The relationship between SES and mortality in the large immigrant population needs further exploration given the apparent paradox of an immigrant health advantage against a background of socioeconomic inequalities. Specifically, more evidence is needed to distinguish to what extent the immigrant health advantage for all-cause and avoidable mortality extends across SES gradients. Although some Canadian studies have examined differences in immigrant all-cause and cause-specific mortality rates by a dimension of SES,14 ,21 ,22 few have studied socioeconomic inequalities among immigrants in relation to avoidable mortality.
The purpose of the present study was to use comprehensive multilinked mortality files from Canada's most populous province in order to examine all-cause, premature and avoidable mortality rates of immigrants and long-term residents across income levels. These objectives were examined separately in a cohort of males and females to account for differential health and mortality experiences.

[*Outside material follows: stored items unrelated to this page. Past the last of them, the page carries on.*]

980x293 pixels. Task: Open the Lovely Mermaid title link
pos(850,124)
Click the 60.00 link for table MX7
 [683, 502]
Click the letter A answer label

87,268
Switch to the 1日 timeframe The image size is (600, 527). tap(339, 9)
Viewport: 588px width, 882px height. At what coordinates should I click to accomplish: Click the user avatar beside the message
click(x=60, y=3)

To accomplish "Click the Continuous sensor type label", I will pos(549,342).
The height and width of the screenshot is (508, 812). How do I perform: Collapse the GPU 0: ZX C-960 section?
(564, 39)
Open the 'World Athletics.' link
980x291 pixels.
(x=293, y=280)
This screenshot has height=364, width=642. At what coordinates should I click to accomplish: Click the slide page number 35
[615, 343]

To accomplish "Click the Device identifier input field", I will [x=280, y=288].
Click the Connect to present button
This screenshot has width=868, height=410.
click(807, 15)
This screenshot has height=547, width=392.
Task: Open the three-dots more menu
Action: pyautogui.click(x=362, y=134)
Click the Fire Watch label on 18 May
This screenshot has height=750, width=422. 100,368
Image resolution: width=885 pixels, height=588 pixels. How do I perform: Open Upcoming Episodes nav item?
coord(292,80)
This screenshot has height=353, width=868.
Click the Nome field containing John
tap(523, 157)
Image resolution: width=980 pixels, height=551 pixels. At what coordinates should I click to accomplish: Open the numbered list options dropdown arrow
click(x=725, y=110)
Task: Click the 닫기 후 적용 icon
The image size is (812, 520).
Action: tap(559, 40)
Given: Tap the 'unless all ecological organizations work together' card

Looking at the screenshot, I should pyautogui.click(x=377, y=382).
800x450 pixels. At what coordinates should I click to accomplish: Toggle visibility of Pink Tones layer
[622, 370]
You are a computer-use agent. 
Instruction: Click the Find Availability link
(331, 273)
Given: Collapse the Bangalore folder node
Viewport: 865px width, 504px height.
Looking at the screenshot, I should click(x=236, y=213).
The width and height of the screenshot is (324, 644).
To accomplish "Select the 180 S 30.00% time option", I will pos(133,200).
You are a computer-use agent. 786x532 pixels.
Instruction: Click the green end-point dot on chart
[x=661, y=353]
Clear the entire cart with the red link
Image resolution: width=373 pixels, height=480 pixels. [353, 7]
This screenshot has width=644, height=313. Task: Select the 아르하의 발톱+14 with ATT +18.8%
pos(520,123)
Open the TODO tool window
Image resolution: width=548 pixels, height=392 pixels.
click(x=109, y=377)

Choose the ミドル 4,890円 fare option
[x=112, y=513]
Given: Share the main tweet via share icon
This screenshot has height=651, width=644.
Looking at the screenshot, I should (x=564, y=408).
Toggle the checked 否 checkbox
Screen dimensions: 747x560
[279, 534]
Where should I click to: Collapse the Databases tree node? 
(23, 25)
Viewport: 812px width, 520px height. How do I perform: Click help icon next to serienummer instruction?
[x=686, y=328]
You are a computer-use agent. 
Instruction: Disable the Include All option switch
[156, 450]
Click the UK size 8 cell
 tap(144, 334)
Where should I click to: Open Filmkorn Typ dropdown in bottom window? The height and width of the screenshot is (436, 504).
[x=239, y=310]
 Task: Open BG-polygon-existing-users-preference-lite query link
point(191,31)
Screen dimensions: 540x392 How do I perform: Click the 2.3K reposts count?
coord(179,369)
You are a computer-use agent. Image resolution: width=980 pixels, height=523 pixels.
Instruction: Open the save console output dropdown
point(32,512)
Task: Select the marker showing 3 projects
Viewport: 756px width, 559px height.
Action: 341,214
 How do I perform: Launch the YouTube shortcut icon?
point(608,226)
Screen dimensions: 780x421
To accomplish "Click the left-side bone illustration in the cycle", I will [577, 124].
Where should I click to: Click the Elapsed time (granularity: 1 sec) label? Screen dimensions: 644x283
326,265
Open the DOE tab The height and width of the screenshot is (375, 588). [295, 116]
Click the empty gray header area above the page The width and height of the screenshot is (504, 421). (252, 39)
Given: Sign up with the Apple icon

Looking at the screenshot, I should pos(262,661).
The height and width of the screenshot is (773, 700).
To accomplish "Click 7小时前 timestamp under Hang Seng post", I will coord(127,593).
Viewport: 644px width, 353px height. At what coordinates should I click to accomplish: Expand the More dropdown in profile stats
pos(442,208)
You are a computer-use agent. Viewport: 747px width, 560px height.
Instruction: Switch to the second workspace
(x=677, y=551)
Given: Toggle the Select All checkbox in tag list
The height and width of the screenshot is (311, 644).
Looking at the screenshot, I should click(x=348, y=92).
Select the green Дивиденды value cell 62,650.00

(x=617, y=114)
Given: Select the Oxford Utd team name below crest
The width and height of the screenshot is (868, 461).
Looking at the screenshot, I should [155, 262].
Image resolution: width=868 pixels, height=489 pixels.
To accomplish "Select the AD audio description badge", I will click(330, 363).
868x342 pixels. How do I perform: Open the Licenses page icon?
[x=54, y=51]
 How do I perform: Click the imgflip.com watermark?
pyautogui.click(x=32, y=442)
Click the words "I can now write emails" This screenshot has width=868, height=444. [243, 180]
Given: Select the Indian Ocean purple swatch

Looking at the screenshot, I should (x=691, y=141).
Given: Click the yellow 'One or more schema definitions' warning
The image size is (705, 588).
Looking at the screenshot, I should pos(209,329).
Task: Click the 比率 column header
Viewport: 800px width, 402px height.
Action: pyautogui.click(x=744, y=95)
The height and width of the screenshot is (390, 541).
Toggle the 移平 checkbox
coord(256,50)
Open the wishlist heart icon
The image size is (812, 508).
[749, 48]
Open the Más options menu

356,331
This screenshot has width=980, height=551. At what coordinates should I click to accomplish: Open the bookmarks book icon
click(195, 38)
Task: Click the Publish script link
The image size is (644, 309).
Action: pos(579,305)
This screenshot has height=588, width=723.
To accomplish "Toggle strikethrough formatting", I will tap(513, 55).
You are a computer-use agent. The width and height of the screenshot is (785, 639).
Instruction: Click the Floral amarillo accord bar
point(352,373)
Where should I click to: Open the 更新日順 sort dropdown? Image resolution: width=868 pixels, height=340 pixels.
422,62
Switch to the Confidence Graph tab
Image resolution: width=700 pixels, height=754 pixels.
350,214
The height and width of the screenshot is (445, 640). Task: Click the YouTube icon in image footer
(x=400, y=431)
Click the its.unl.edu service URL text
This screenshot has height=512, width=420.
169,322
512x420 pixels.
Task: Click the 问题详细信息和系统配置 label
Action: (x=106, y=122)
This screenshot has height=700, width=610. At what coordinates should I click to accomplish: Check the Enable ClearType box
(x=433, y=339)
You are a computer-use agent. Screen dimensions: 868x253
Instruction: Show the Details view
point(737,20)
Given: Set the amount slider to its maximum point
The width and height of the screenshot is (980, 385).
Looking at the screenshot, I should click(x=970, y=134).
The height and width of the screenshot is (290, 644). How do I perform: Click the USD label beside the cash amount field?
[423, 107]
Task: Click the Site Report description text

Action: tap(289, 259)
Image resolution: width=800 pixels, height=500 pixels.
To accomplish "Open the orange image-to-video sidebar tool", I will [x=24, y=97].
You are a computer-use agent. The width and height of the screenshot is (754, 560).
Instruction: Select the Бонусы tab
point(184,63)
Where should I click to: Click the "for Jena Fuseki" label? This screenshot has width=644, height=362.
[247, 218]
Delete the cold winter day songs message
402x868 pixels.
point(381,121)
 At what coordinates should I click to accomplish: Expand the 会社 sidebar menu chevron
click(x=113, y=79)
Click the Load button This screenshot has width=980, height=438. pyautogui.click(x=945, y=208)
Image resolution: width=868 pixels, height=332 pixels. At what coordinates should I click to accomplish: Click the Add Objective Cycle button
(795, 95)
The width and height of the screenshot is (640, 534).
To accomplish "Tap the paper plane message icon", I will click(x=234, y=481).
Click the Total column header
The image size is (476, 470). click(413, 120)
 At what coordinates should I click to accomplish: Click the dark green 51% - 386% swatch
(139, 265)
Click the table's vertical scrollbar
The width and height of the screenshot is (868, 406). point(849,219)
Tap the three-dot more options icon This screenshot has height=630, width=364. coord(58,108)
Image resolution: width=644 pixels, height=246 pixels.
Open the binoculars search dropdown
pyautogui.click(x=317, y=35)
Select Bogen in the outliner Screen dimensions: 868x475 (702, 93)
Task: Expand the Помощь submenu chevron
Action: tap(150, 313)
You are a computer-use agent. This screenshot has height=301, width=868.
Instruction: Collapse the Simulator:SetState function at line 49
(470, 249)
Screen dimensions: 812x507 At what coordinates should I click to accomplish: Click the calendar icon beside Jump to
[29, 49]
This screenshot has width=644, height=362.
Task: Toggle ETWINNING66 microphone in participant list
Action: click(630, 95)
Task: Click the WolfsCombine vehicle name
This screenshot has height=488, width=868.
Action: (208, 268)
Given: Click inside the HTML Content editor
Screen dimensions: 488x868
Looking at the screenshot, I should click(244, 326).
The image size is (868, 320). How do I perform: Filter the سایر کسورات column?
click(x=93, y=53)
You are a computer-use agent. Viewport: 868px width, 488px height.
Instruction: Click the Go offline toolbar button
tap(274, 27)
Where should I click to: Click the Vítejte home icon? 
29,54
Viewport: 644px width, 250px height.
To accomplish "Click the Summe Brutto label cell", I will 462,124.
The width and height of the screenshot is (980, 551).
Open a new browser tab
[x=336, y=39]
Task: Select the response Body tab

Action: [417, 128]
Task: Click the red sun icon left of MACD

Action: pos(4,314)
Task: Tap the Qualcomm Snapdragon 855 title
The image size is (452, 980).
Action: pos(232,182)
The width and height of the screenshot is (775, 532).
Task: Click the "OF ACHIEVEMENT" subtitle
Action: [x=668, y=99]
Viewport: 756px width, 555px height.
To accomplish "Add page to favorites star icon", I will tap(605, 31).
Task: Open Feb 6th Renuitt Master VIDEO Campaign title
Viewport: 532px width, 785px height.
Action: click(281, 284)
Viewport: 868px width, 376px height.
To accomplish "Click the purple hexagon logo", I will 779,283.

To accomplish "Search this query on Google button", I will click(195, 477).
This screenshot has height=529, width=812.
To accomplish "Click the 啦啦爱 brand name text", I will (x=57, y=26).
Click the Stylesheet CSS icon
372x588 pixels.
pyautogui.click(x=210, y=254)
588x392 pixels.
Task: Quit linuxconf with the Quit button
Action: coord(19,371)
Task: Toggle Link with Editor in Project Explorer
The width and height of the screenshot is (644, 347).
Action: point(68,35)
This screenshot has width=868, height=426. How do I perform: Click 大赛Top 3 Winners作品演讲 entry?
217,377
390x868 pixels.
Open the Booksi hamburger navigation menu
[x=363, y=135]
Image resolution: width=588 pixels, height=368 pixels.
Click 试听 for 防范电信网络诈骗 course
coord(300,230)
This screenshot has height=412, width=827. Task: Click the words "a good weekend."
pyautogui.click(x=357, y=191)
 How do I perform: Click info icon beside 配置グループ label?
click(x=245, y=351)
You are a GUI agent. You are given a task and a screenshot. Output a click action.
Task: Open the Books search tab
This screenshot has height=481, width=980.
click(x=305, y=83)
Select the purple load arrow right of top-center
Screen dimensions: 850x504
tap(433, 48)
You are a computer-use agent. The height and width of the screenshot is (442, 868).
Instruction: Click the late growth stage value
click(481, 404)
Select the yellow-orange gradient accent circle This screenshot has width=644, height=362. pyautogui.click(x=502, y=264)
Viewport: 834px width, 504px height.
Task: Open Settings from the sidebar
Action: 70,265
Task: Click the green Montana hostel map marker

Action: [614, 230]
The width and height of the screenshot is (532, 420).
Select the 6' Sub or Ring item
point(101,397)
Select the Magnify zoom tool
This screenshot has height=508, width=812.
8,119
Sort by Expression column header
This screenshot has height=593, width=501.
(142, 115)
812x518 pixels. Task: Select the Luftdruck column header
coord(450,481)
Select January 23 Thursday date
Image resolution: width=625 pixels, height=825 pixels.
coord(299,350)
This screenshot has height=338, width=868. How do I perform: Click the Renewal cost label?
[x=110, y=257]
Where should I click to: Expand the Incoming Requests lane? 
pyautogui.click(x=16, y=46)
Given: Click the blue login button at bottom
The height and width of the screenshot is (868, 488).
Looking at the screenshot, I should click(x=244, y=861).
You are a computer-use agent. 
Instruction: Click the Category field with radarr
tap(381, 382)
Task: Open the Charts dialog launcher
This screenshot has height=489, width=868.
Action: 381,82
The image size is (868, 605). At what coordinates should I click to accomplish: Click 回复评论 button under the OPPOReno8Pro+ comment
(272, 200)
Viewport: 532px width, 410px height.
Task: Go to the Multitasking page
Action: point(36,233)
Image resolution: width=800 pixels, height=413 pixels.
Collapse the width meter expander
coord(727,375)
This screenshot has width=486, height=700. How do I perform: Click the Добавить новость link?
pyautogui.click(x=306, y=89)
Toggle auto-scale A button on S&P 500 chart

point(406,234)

The study used multiple population-based vital and demographic databases linked at the Institute for Clinical Evaluative Sciences (ICES). Mortality data were obtained from the Ontario Registrar General-Death files (ORG-D) which contains death records for the province of Ontario from January 1990 to December 2013, including primary and intermediate cause of death information, coded using the International Classification of Disease 9th and 10th revisions, with Canadian enhancements (ICD-9/10-CA). Between 1992 and 2012, 1 713 705 deaths were registered in the ORG-D and successfully matched to the Ontario Registered Persons database (RPDB) using encrypted health card numbers, representing a 96% linkage rate. Demographic information, including birth date, sex, postal code and other variables, was obtained from the RPDB, a central population registry file covering the period of April 1990–November 2015 for all those eligible for Ontario's health insurance plan and who possess a valid health card. Neighbourhood-level income and education information was attained from various cycles of the Canadian census. The Ontario portion of the Immigration, Refugees and Citizenship Canada (IRCC) Permanent Resident database contains records for 2.9 million individuals, who were granted permanent residency, at the time of landing from 1985 to 2012, and has been linked to the RPDB, with a validation study finding an 86% linkage rate.23 The IRCC database was used to identify immigrants in our study population.
We studied deaths registered in the ORG-D between 1 January 1992 and 31 December 2012 that could be linked to a record in the RPDB (N=1 713 705). Those for whom no geographic information could be obtained, who were not Ontario residents, or were not aged 0–120 years at the time of death, were excluded (N=3625). Deaths occurring prior to 2002, records missing a disease classification code for cause of death (N=547) and those without income information (N=4846) were also removed from the study cohort (figure 1).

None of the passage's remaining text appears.